I wondered whilst reading this book whether we had in a practical sense gone through a technological singularity already over the last thirty or forty years. Whilst not perhaps the total break with our current world set out by transhumanists, there can be no doubt that the current power of computers was not fully envisaged at the time 2081 was written.

In Dr O’Neill’s 2081, only an educated elite seem to need or be able to work. Much of the population that is unable to acquire the advanced technological skills needed to work cannot be employed and instead seem content to live in the background on public benefits.  Fortunately for the purposes of his narrative, the space colony’s visitor to Earth spends time with a successful middle class family and enjoys their high standard of living.  Only shopping as a cultural delight, the bulk of their consumables are purchased via online commerce. 

The one very futuristic element in the North American setting is that old science fiction stand by, the humanoid robot.  He is a butler, kitchen maid and all round helper with a face that reminds the visitor of a panda. 

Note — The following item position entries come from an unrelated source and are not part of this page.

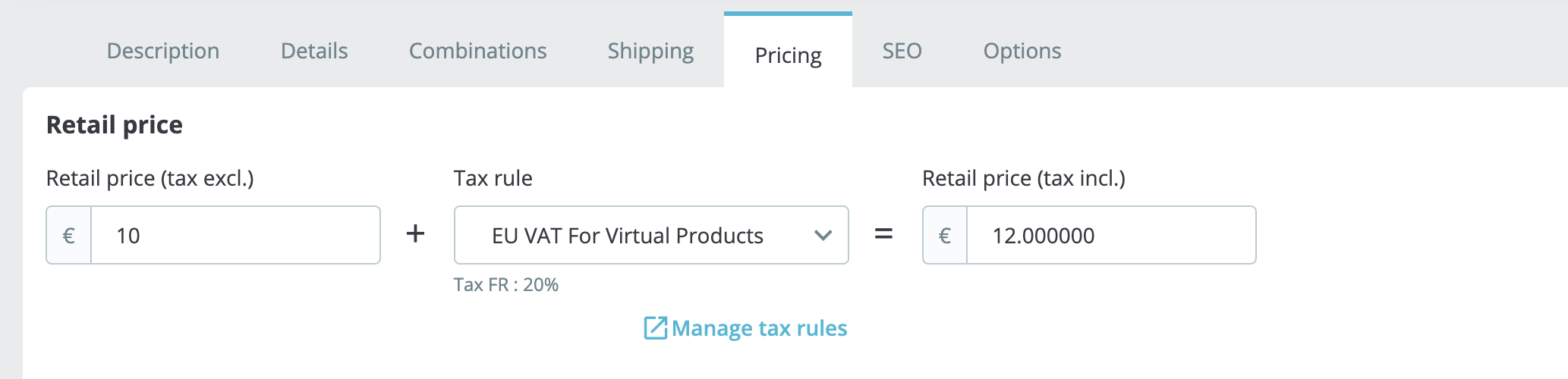Focus the Retail price (tax incl.) field
Screen dimensions: 1568x379
[x=1110, y=236]
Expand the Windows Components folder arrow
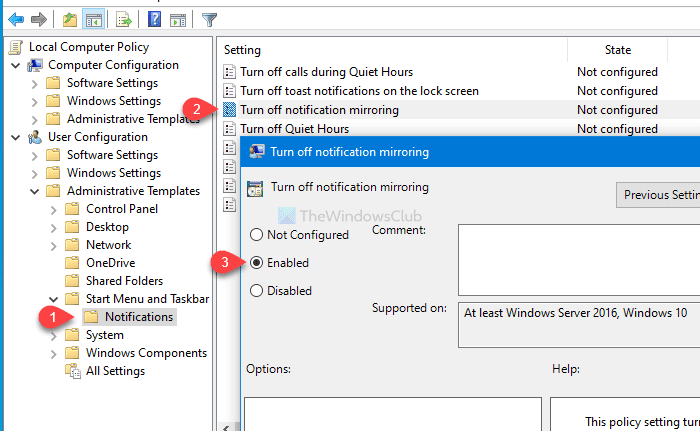This screenshot has height=431, width=700. click(x=52, y=353)
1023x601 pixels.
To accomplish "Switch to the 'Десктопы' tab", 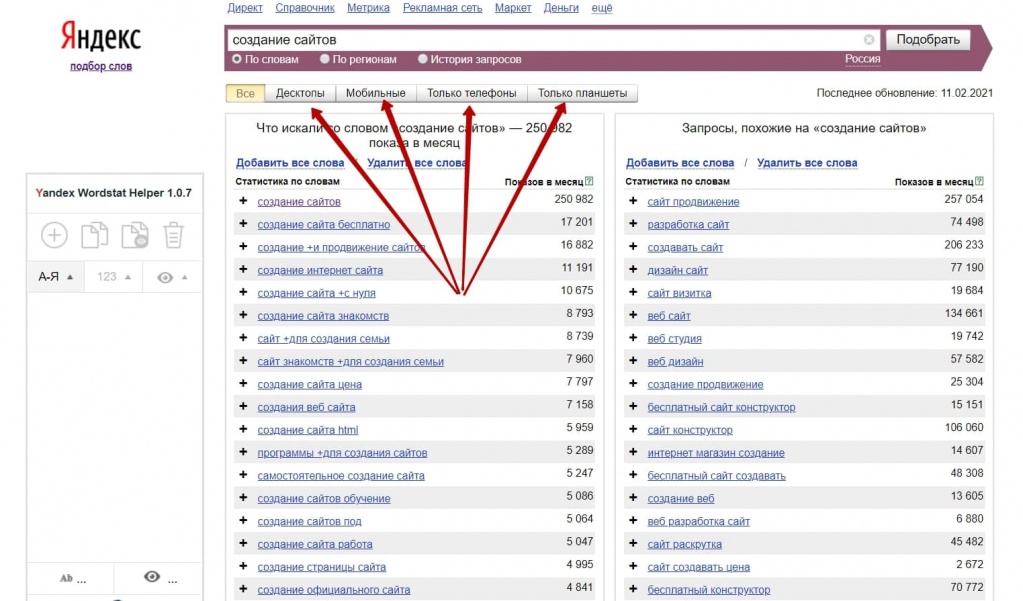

Dr O’Neill doesn’t seem concerned with the politics, philosophy or religious beliefs of the people of Earth in 2081 and his primary mission is to describe the technology they use to lead their comfortable lives.  The space colonies provide much of Earth’s huge energy needs. Yet the expansion of humanity into space has seemingly not worked any major changes into the outlook or beliefs of Earth’s inhabitants – they simply lead easier and more enjoyable lives.

One of the chief concerns we have when we think of the future is global warming. In 1981 this was already considered a problem and we might be generous to Dr O’Neill and consider that given the knowledge at that time, he is remarkably astute to mention it as much as he does.  Fortunately one of the themes of technological changes to 2081 is ensuring it is more benign to the environment. The environment, Dr O’Neill notes, is going to be a major movement and locus of change in the future. Let us hope he is right.

After a cross country holiday, our visitor to Earth then goes on a world tour. Great Britain and Europe more broadly fare well in the world of 2081 although the Soviet Union is still limping on, albeit with much of its communism muted by de facto capitalism.  Africa fares worst in his future.  Whilst Dr O’Neill decides that all out World War 3, a possibility to be sure, doesn’t actually happen by 2081 the international scene is still acutely dangerous. In passing, we are told that some African capital cities have been destroyed through the use of strategic nuclear weapons by terrorists.  Alarmingly, the narrator only narrowly misses being destroyed in a nuclear bazooka attack on an airport terminal in Africa that kills 4,000.  Dr O’Neill’s concern is that nuclear terrorism may come to be a catastrophic danger.

He travels through Asia and spends time in Japan, the most advanced technological nation in the world where the humanoid robots so precious in America are a common place.  For all their advanced society and enormous wealth, the Japanese are desperately paranoid about the risk of nuclear terrorism.

What is striking about this vision is that the people of 2081 are not quite as exposed to the incessant digital information flow that we already are in 2013 yet their world has been transformed by a greater, more encompassing change in the use of technology. In Dr O’Neill’s world it has been used to enhance people’s lives to give them ease and comfort.  No longer the fossil fuel based polluting society of today, by 2081 the use of space solar power has altered things for the better.  It is a hopeful vision in which not only has life expanded out into the solar system but has somehow struggled to provide the possibility of a benign existence on our precious Earth.